Data extracted from a collection:
• • •
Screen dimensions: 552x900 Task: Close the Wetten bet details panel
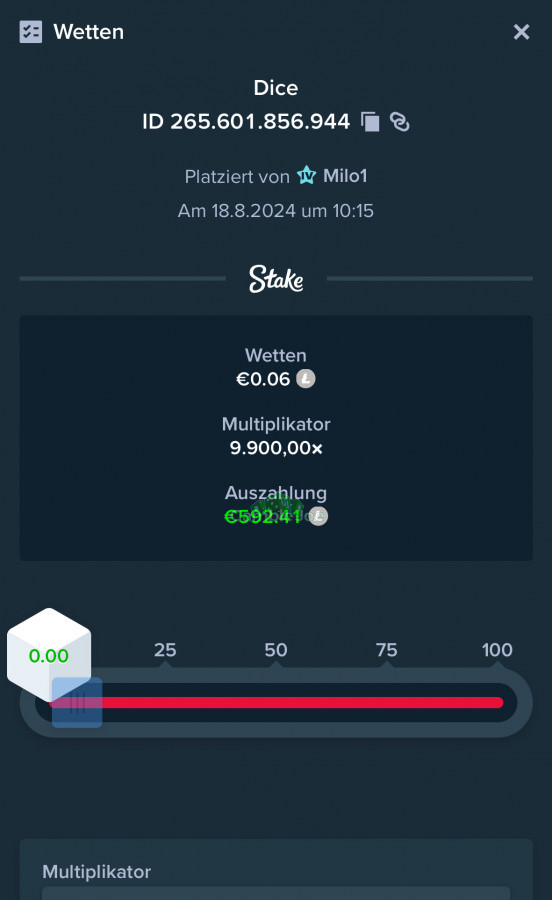point(521,32)
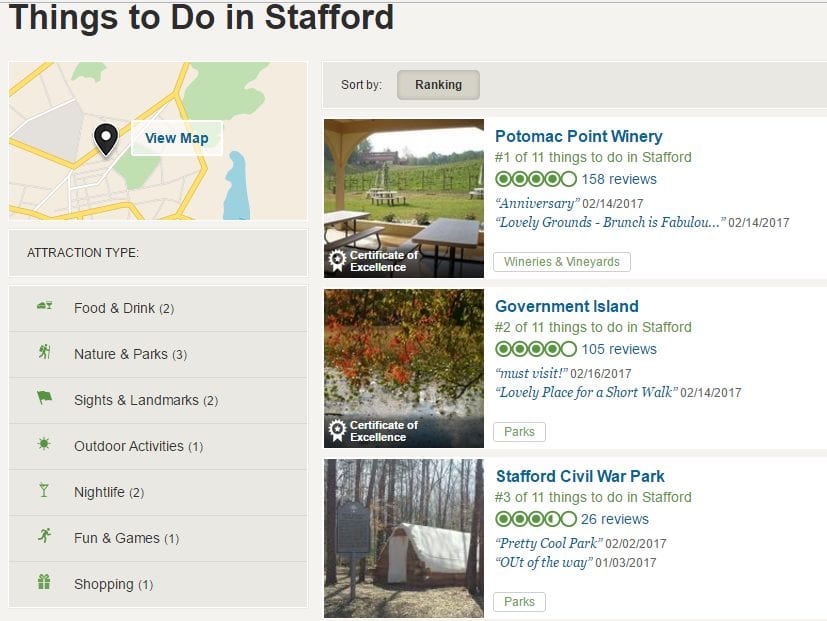827x621 pixels.
Task: Click the Nature & Parks hiker icon
Action: 44,353
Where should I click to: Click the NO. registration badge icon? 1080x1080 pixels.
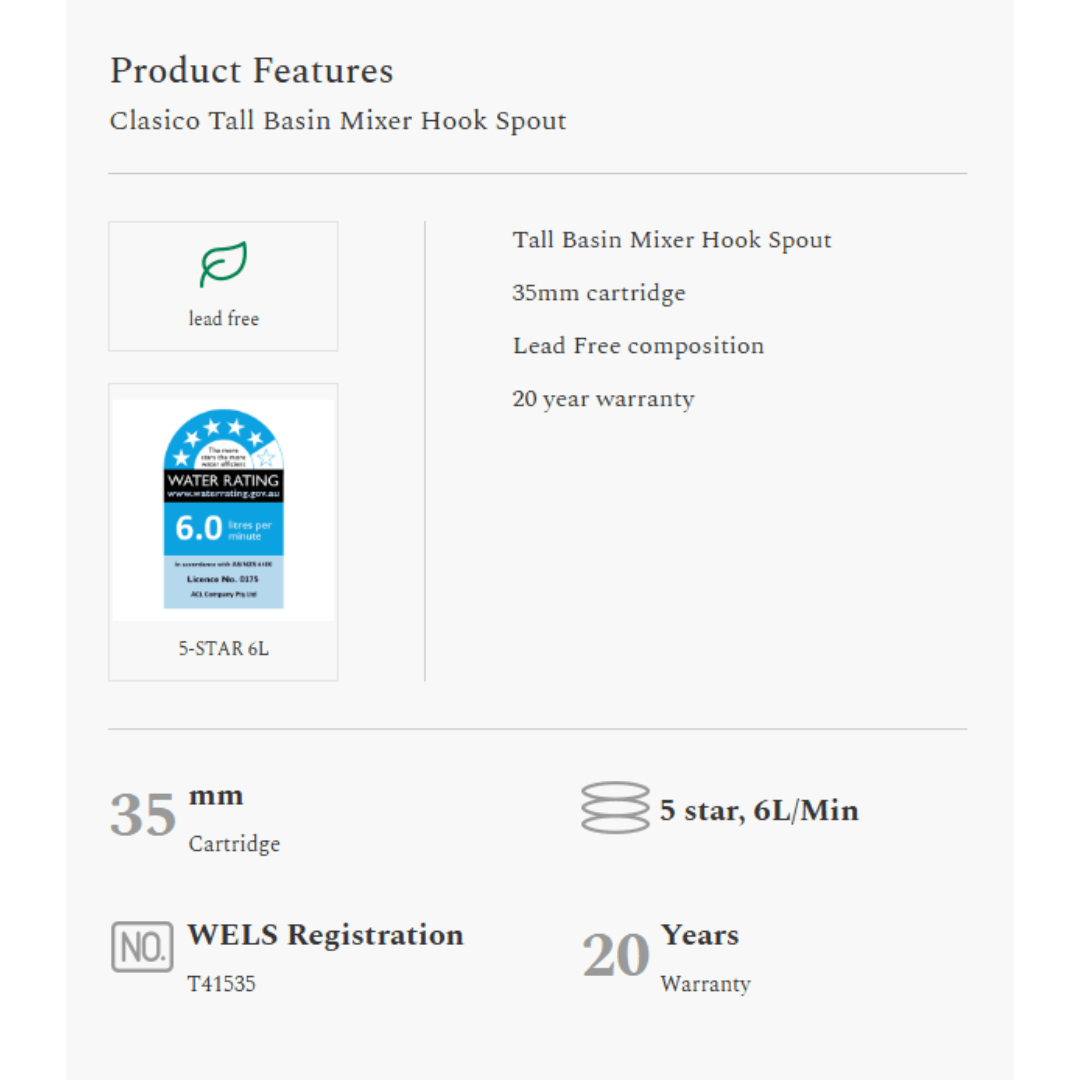click(142, 947)
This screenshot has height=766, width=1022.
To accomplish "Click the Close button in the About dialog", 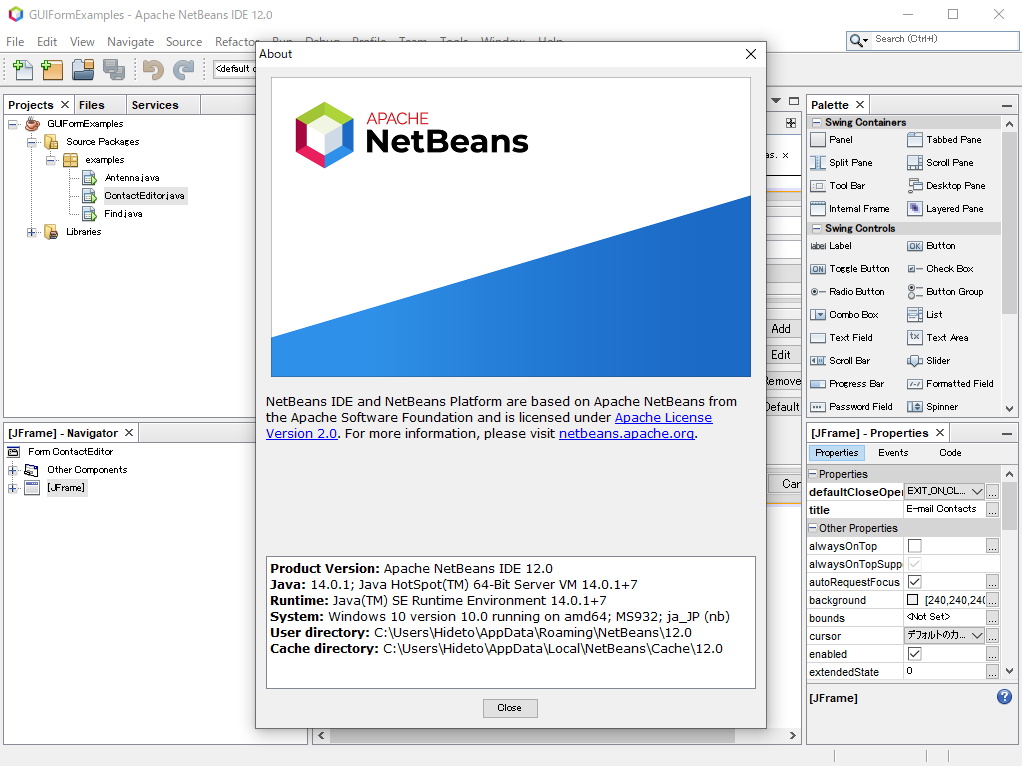I will click(x=510, y=707).
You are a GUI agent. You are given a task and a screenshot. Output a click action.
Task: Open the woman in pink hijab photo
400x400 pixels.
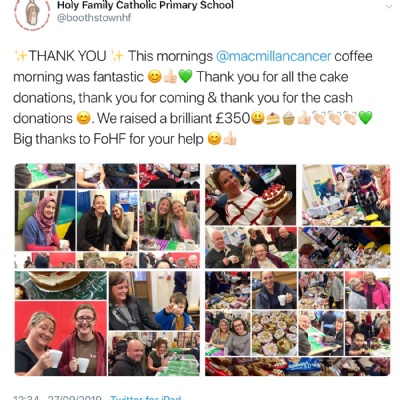tap(45, 221)
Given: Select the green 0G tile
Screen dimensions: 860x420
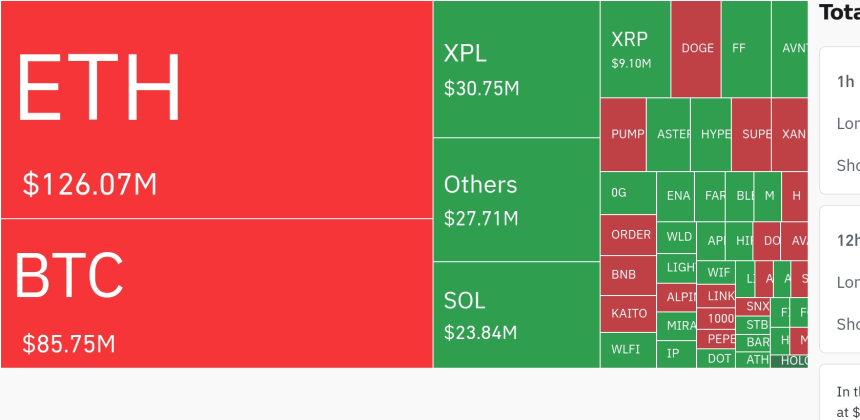Looking at the screenshot, I should click(627, 193).
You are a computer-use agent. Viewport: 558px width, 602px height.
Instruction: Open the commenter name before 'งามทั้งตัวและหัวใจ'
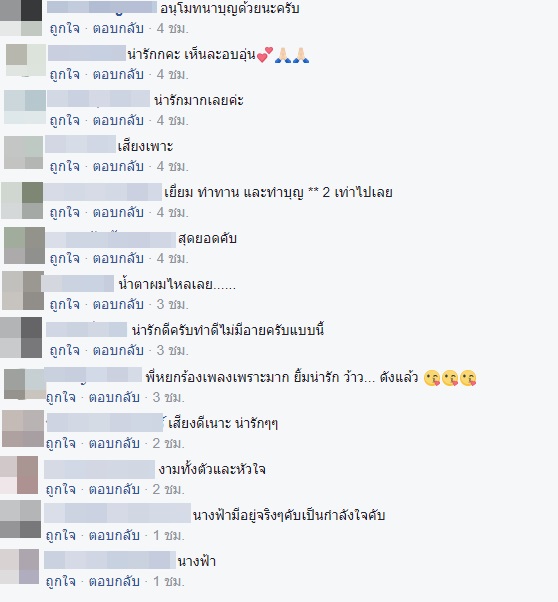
• • •
Exercise requirements:
Exactly the lines from the one that contains "Task: Open the woman in pink hijab photo" through the final line of the records above are needed, given again word for word, with every picture left out.

Response for this exercise:
Task: Open the woman in pink hijab photo
400x400 pixels.
tap(45, 221)
Given: Select the green 0G tile
Screen dimensions: 860x420
Looking at the screenshot, I should click(627, 193).
You are a computer-use agent. Viewport: 558px width, 602px height.
Instruction: Open the commenter name before 'งามทั้งตัวและหัวใจ'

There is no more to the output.